Projects of reunion between the Christian communions were proposed about this period. Public authority did not interfere again as in the time of Richelieu and Louis XIV.; it did not even appear to attach the slightest importance to the notion, which simply originated with a few private individuals.

The archbishop of Besançon, M. Claude Lecoz, who had been a member of the Legislative Assembly, a constitutional bishop in 1791, and the author of some very severe pamphlets against Pope Pius VI. on the subject of the civil constitution of the clergy, felt it incumbent upon him to evince his zeal for the (Roman) Catholic faith. In the month of November, 1804, he addressed a public letter to MM. Marron, Rabaut-Pomier, and Mastrezat, pastors at Paris, in which he invited them to profit by the visit of Pius VII. to France, in order to return to the Romish church. “With what eagerness,” said he, “would the pontiff acquiesce in every means of reconciliation compatible with the rights of truth! With what joy would he open his arms to children, whose estrangement distracts his paternal bosom!” The pastors of Paris replied, that no project of reunion was practicable with the condition of returning as erring and repentant sheep to the Church of Rome; and that, moreover, complete religious unity seemed to them utterly impossible.

M. de Beaufort, a lawyer of some talent, entered the lists in his turn; taking up the question on political grounds, he contended that a word from Napoleon would reunite the different churches. M. Lecoz answered this new antagonist with some asperity; M. de Beaufort rejoined in vehement terms, and the project of reconciliation terminated in reciprocal invectives.

M. Tabaraud, formerly a priest of the congregation of the Oratory, also published a book with reference to the union of the Protestant communions. He had defended their civil lights in 1788, against a diatribe of the bishop of La Rochelle, upon the edict of Louis XVI.; and as he was an inflexible adversary of Ultramontane opinions, and an enlightened Jansenist, he had a stronger title than the generality of his cloth to be listened to with favour.

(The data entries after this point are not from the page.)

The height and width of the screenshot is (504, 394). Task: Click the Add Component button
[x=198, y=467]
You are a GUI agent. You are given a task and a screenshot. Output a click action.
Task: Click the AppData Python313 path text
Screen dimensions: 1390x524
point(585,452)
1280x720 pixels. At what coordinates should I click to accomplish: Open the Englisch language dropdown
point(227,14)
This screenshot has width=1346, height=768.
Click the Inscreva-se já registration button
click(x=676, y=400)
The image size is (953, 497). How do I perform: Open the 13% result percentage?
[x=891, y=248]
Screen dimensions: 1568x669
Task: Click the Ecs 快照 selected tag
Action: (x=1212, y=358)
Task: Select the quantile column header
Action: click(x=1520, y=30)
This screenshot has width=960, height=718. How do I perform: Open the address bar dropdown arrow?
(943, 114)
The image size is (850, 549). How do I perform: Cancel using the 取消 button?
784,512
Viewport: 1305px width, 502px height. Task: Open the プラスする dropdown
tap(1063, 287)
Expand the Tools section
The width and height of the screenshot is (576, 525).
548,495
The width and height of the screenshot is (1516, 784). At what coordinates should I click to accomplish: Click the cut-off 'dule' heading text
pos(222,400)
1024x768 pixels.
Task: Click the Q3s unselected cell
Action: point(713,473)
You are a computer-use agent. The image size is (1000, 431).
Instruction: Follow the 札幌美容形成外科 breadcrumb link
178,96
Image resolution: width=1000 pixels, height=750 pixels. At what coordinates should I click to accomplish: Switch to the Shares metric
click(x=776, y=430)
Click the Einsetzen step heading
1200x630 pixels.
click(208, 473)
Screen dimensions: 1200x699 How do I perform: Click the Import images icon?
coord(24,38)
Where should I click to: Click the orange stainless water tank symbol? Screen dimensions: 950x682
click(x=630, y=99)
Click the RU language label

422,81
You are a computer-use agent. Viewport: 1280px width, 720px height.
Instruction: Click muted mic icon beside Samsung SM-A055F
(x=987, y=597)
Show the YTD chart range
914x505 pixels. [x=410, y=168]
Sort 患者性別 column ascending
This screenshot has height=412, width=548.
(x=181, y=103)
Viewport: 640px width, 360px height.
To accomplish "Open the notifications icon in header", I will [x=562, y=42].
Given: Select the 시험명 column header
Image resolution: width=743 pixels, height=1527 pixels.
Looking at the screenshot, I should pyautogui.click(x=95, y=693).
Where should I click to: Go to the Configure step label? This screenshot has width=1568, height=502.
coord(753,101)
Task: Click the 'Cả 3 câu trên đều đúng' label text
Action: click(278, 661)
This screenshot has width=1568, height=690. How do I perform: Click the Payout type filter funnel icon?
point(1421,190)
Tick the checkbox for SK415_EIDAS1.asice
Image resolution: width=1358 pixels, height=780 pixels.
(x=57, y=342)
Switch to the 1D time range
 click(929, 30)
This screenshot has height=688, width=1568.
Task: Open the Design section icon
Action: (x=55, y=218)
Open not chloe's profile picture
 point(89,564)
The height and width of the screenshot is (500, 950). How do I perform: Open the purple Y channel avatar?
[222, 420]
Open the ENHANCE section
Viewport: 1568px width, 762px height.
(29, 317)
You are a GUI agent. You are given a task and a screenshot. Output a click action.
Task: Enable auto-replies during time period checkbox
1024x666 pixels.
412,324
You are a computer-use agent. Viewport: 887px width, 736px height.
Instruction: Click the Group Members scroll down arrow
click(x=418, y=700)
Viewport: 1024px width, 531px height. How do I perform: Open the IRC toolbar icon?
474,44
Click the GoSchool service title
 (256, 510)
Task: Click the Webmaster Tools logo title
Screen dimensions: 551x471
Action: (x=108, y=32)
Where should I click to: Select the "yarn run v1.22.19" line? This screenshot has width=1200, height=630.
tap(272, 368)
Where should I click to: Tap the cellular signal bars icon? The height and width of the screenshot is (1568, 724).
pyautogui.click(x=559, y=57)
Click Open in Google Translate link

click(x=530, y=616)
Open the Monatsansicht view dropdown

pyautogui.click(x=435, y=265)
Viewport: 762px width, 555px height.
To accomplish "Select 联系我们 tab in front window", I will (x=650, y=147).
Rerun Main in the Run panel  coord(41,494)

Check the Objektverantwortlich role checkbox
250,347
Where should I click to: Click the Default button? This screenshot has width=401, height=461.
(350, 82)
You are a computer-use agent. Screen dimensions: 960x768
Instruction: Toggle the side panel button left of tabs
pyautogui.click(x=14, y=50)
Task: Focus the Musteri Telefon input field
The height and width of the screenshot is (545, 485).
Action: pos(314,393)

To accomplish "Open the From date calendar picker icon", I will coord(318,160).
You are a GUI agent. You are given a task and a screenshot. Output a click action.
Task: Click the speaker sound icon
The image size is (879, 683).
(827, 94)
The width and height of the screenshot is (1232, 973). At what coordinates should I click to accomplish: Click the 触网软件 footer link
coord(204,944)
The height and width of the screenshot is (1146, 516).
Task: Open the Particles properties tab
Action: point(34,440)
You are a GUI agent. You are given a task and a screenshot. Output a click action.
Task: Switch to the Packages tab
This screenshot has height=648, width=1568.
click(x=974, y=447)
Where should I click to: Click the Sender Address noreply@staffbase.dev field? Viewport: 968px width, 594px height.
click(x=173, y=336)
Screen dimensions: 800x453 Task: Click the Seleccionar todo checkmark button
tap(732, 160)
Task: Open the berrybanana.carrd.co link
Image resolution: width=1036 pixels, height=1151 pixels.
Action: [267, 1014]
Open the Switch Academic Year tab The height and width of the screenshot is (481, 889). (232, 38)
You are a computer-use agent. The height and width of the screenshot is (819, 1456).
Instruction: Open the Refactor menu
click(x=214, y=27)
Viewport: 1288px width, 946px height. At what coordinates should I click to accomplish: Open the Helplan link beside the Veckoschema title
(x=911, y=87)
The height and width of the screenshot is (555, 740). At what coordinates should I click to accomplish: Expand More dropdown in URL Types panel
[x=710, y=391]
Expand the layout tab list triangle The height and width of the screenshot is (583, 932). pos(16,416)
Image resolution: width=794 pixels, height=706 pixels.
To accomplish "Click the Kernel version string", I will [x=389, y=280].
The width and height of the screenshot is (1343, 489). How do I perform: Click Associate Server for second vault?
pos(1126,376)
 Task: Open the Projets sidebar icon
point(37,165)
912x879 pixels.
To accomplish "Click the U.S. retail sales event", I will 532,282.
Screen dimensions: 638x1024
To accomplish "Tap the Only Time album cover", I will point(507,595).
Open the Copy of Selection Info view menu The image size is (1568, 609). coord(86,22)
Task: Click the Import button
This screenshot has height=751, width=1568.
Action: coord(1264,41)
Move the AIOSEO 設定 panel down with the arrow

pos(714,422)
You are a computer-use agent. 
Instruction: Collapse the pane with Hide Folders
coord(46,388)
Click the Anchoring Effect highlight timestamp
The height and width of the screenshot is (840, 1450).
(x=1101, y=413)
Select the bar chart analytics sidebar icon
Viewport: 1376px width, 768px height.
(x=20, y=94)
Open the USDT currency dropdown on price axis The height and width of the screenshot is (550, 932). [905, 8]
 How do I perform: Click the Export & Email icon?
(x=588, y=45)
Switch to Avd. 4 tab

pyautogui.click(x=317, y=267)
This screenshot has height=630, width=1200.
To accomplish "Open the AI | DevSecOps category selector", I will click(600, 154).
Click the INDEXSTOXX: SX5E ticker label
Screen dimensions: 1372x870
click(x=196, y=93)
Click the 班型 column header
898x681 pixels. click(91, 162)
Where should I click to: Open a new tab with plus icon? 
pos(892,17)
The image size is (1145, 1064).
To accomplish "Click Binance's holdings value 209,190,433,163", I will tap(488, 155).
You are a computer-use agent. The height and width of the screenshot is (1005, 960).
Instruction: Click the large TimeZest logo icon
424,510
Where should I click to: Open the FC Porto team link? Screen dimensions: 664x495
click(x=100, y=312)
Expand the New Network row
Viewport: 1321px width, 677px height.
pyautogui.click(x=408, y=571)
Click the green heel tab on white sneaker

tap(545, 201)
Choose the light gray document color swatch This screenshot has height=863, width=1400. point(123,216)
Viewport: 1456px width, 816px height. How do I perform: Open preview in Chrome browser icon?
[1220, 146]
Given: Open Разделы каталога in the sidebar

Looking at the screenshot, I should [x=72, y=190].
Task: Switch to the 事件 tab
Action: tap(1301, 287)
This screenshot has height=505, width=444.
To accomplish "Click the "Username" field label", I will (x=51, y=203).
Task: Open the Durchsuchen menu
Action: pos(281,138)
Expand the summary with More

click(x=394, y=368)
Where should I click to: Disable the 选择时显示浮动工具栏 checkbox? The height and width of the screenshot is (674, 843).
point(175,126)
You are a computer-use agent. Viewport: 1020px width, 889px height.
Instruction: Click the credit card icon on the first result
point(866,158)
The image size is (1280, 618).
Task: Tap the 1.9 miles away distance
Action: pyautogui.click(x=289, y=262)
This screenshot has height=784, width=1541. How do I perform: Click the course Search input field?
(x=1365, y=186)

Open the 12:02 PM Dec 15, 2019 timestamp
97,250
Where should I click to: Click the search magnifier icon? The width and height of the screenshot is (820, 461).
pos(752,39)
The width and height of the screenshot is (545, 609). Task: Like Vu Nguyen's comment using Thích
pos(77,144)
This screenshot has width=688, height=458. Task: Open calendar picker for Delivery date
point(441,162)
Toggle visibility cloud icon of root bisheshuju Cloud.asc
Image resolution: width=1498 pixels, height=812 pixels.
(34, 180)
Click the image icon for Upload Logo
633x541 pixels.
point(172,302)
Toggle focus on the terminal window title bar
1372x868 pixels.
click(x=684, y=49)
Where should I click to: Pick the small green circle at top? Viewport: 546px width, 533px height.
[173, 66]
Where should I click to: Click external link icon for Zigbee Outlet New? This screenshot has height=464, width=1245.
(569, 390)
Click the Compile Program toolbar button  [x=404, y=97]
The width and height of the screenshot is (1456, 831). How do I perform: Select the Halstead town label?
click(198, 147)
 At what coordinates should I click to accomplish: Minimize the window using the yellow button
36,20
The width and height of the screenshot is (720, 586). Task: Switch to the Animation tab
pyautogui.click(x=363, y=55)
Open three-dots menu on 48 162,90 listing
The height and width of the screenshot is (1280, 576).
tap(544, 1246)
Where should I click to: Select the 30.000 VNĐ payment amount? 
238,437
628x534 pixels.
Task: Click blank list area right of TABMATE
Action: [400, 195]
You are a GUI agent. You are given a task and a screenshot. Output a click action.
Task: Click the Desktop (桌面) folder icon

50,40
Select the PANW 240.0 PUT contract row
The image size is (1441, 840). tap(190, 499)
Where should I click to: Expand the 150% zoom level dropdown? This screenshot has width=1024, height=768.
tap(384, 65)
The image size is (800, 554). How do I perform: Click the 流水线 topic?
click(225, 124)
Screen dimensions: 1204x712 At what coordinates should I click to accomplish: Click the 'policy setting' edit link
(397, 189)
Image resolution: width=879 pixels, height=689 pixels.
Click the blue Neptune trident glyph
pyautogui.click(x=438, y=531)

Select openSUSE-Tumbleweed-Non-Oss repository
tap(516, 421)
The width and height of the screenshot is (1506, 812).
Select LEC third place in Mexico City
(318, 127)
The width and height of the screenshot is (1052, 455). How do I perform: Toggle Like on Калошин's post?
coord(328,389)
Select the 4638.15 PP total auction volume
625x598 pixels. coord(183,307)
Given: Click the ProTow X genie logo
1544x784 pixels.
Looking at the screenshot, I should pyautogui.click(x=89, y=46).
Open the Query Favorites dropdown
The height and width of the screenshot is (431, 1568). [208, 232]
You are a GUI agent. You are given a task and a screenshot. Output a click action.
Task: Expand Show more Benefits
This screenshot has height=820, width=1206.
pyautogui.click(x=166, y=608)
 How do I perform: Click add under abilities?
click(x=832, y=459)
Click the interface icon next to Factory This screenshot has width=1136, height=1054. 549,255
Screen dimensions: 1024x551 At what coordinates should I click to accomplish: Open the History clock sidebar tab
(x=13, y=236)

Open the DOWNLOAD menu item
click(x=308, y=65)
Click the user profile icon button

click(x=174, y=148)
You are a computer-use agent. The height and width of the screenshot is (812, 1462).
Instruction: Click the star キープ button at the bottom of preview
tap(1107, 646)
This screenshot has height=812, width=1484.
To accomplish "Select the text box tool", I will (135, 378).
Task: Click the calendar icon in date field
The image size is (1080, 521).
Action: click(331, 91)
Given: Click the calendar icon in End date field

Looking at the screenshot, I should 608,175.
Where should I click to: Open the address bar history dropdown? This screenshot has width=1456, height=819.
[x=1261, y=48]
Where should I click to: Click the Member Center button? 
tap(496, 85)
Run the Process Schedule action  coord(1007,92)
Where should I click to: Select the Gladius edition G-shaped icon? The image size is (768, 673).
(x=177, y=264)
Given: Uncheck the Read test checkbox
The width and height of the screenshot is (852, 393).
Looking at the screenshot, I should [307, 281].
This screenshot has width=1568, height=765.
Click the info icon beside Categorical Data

His attempts, however, had no greater success than the preceding, and we have only to admire the learning he displayed in the historical exposition of his subject. Where can be the point of junction between the absolute authority in matters of dogma, which Rome will not renounce, and the right of examination, which the Reformation cannot be induced to surrender? The most ingenious combinations must fail to supply the want of a common ground.